In one embodiment, natural gas supply apparatus 10 comprises pump 30 and volume tank 46. Pump 30 is shown in FIGS. 1 and 2 as being positioned between walking beam 18 and Samson post 22. Pump 30 is a piston driven pump that creates a vacuum on well 12 to extract gas therefrom. Pump 30 shown in FIG. 3 has one lug mount 32 positioned on piston 36, and another lug mount 32 positioned on opposite end 37. Lug mount 32 provides a mount point for pump 30 for attachment to pump jack 14. Lug mount 32 is a representative example of the variety of mounting devices available for mounting pump 30.

Continuing to refer to FIG. 3, adjustable bracket 34 is shown positioned on walking beam 18, and sliding bracket 38 is shown positioned on Samson post 22. Adjustable bracket 34 provides a mounting point for lug mount 32 on piston 36, and sliding bracket 38 provides a mounting point for lug mount 32 on opposite end 37. Both adjustable bracket 34 and sliding bracket 38 are adapted for moving during installation of pump 30. Additionally, pump 30 may be easily inverted to have piston 36 attached to sliding bracket 38.

Pump 30 has gas inlet 40 for receiving gas from well 12, and gas outlet 42 for directing gas to volume tank 46. As shown in FIGS. 2 and 3, gas input line 44 provides a fluid connection and communication between gas inlet 40 and well 12, while gas outlet line 48 provides fluid connection and communication between gas outlet 42 and volume tank 46.

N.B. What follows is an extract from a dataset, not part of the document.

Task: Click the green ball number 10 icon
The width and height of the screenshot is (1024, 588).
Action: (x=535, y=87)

Pump 30 may be any pump capable of creating a lower pressure on well 12 such that natural gas is extracted and communicated to pump 30. A preferred double acting pump is shown in FIGS. 2 and 3. Both gas inlet 40 and gas outlet 42 perform the inlet and outlet function when they are used with the preferred double acting pump air cylinder. As shown in FIGS. 2 and 3, gas inlet 40 and gas outlet 42 both apply suction on gas inlet feed 40a, which connects to upper and lower quick exhaust valves 41a and 41b. The preferred double acting pump also exhausts gas through gas inlet 40 and gas outlet 42, thereby pressurizing gas into gas outlet feed 42a via a second set of upper and lower quick exhaust valves 41c and 41d. Quick exhaust valves 41a-d are commercially available shuttle valves. Using a double acting pump allows pump 30 to apply suction and exhaust gas on both the up and down strokes of piston 36. As shown in FIGS. 2 and 3, gas inlet feed 40a receives gas from gas input line 44 and gas outlet feed 42a provides gas to outlet line 48.

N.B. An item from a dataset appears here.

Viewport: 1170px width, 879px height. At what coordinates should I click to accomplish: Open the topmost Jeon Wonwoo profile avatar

An example of the preferred pump 30 presented in FIGS. 2 and 3 may be an ENS.Series air cylinder having either a five (5) or six (6) inch bore. The ENS.Series air cylinder is available from www.aircylindersdirect.com. Additionally, the example quick exhaust valves 41a-d that may be used are Humphrey® QE3 or QE4 Super Quick Exhaust Valves. Other models of pump 30 by different manufacturers are also used, and may have larger or smaller bores. The Humphrey® Super Quick Exhaust Valves in the example are replaceable by other manufacturers' check valves.

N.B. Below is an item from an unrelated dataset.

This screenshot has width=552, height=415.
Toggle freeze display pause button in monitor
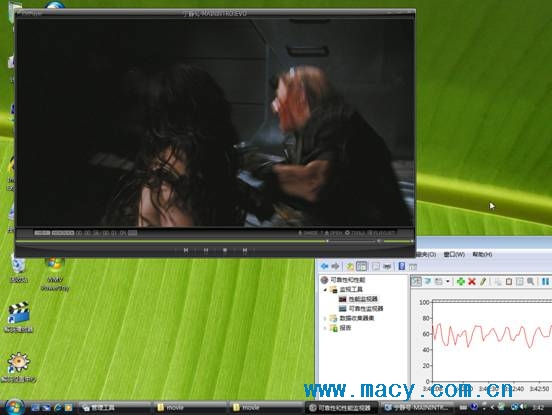tap(545, 281)
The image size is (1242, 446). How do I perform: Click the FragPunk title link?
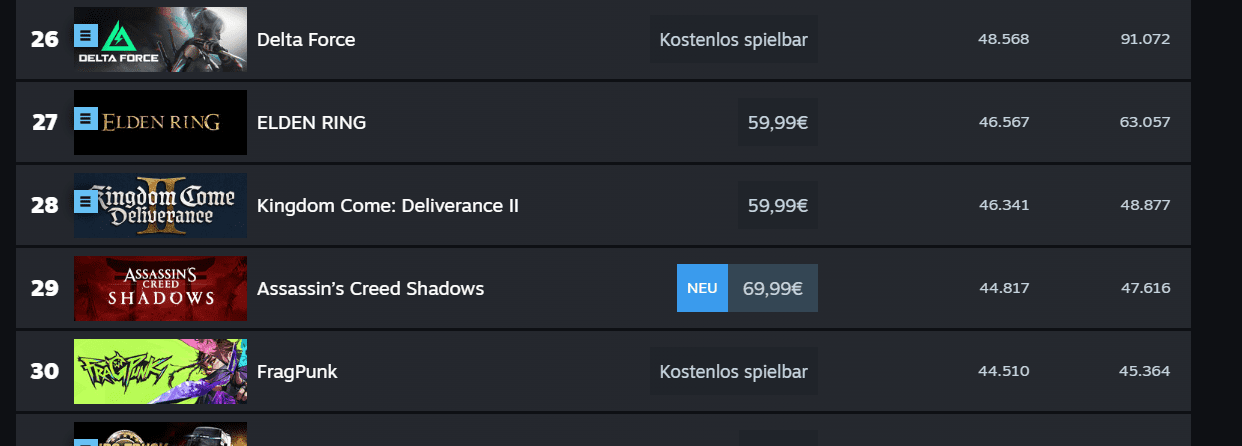coord(297,372)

Volume tank 46 has tank gas input 50, primary gas output 52, and overflow gas output 54. Tank gas input 50 is adapted to receive gas from gas output line 48. Alternatively, volume tank 46 is adapted to receive natural gas directly from well 12, or from gas supply line 58. Primary gas output 52 is in fluid communication with prime mover 16. Referring to FIG. 2, primary gas line 56 connects primary gas output 52 with prime mover 16. Other gas-fired equipment may be attached to volume tank 46 as long as positive pressure is maintained in volume tank 46.

Tank gas input 50 is preferably a one-way valve allowing gas to enter volume tank 46. Primary gas output 52 is preferably a one-way valve allowing gas to exit volume tank 46. Overflow gas output 54 is preferably a pressure relief valve set to release gas from volume tank 46 when the gas reaches a pre-determined pressure level as described below. Overflow gas output 54 is in fluid communication with a gas supply line 58, which is ultimately communicated to a gas sales line.

In a normal operations cycle, it is common for prime mover 16 to start, warm-up and operate pump jack 14 for a period of time. This period of time may be intermittent, or it may be until there is no more gas to extract from well 12. For intermittent operations, prime mover 16 drives pump jack 14 until the liquid level is lowered to a desired level, whereby prime mover 16 is turned off and/or on stand-by for the next operations cycle. Thus, volume tank 46 is sized to have enough gas in a sufficient volume such that prime mover 16 is able to at least start, and in some cases, warm-up and begin operating pump jack 14, while always maintaining a positive pressure within volume tank 46. Once pump jack 14 begins operating, pump 30 begins to replenish volume tank 46, so that the supply of gas from volume tank 46 being communicated to to prime mover 16 is sufficient to continue operating pump jack 14 for the desired time, whether that time is a defined period or a continuous operation. The sizing of volume tank 46 and the pre-determined pressure level of overflow gas output 54 is dependent upon the particular prime mover utilized. The volume of gas in volume tank 46 is always maintained at a positive pressure. For a larger prime mover 16, volume tank 46 will need to be larger, or contain a larger pressure volume of gas.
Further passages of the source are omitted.